That's because these two byte arrays are holding secret data. If we do any of above mentioned things, during the comparison, then it can leak some information about content of those byte arrays to some adversary who might be observing. There are various possible ways to collect these sort of leaked information in various different execution environments.

So we can write

uint8_t arr_a[16];
uint8_t arr_b[16];

// fill arr_a, arr_b with some content

bool flg = true;

for(size_t i = 0; i < 16; i++) {
    if (arr_a[i] != arr_b[i]) { 
        flg = false;
        break;
    }
}

But you understand why it's not something we want to do in cryptographic context. We're exactly deciding when to break out of the loop ( i.e. which code path to take or which instructions to execute next ) based on content of byte arrays $a$ and $b$.

Let's make it better

bool flg = false;

for(size_t i = 0; i < 16; i++) {
    flg |= static_cast<bool>(arr_a[i] ^ arr_b[i]);
}

const bool is_a_match = !flg;

Now we're doing it better, because it doesn't matter what the content of those two byte arrays are, we always execute same set to instructions.

Now $flg$, in above code snippet, is a secret boolean, because it holds accumulated result of comparison of two secret bytearrays $a$, $b$.

Data segment.
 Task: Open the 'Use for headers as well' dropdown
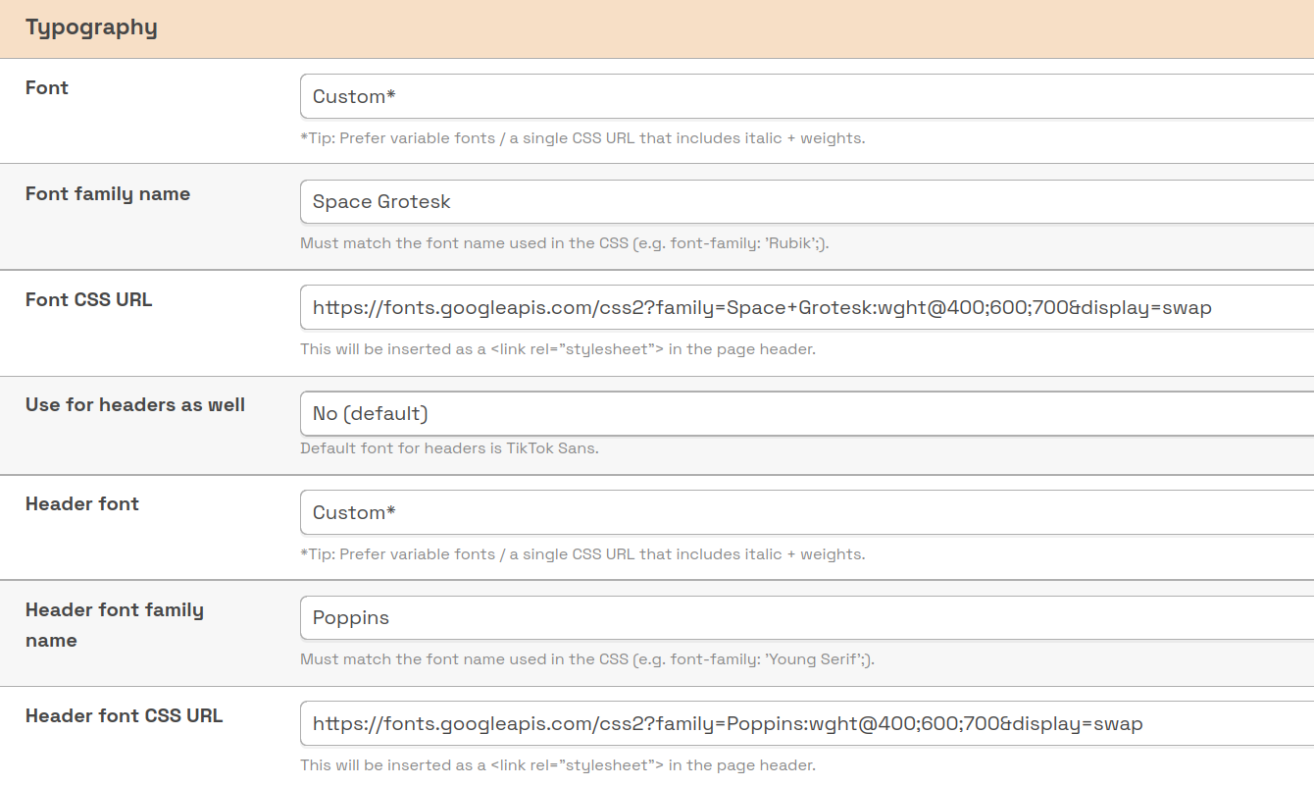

Instructions.
1. Print the passage on constant-time byte array comparison, starting with "But you understand" and going on through "set to instructions.".
2. Using the passage on constant-time byte array comparison, answer yes or no to each statement and quote the words that decide it. (a) The first loop stops as soon as it finds a pair of bytes that differ. (b) The improved loop runs a different set of instructions depending on what the two byte arrays hold. (c) In the improved code, flg starts out as true.
3. Write the next part of the passage on constant-time byte array comparison, picking up after its last sentence.

Outputs for the tasks.
1.
But you understand why it's not something we want to do in cryptographic context. We're exactly deciding when to break out of the loop ( i.e. which code path to take or which instructions to execute next ) based on content of byte arrays $a$ and $b$.

Let's make it better

bool flg = false;

for(size_t i = 0; i < 16; i++) {
    flg |= static_cast<bool>(arr_a[i] ^ arr_b[i]);
}

const bool is_a_match = !flg;

Now we're doing it better, because it doesn't matter what the content of those two byte arrays are, we always execute same set to instructions.

2.
(a) Yes: "We're exactly deciding when to break out of the loop ( i.e. which code path to take or which instructions to execute next ) based on content of byte arrays $a$ and $b$."
(b) No: "it doesn't matter what the content of those two byte arrays are, we always execute same set to instructions."
(c) No: "bool flg = false;"

3.
Now we write following, using $flg$

if (flg) {
    std::memcpy(dst, src, 16);
} else {
    std::memset(dst, 0, 16);
}

// Or fancier alternative
// Generally results into conditional move intructions

std::memcpy(dst, src, 16 * flg);
std::memset(dst, 0, 16 * !flg);

We're branching out ( i.e. deciding which instruction to execute ) based on secret value $flg$.

We can avoid this using subtle. First let us perform comparison of two secret bytearrays.

uint32_t flg = -1u; // = 0xffffffff

for(size_t i = 0; i < 16; i++) {
    flg &= subtle::ct_eq<uint8_t, uint32_t>(arr_a[i], arr_b[i]);
}

If content of those two bytearrays match, flg = 0xffffffff, otherwise flg = 0.

Note You may want flg to be uint64_t, in that case truth value is denoted by 0xffffffffffffffff and false value by 0. Read API documentation in subtle.hpp.

Again $flg$ is a secret piece of data ( holds accumulated result of secret comparison ) and we can't branch on its value. We can use subtle for conditionally selecting ( condition is truthness or falseness of value held in $flg$ ) what value to write in $dst$, in constant-time.

for(size_t i = 0; i < 16; i++) {
    dst[i] = subtle::ct_select<uint32_t, uint8_t>(flg, src[i], 0);
}

I maintain a few examples, where I demonstrate how you can use subtle API for writing constant-time code.

• Comparison of two byte arrays @ here
• Conditional copying of byte array @ here
• Conditional swapping of two values @ here

For more examples, try going through test cases.

---

A note on subtle - almost all of the functions are constexpr i.e. we get to enjoy some compile-time computation benefits. It may not be very helpful for real-world cryptographic use cases, but can help in writing static_assert based test cases.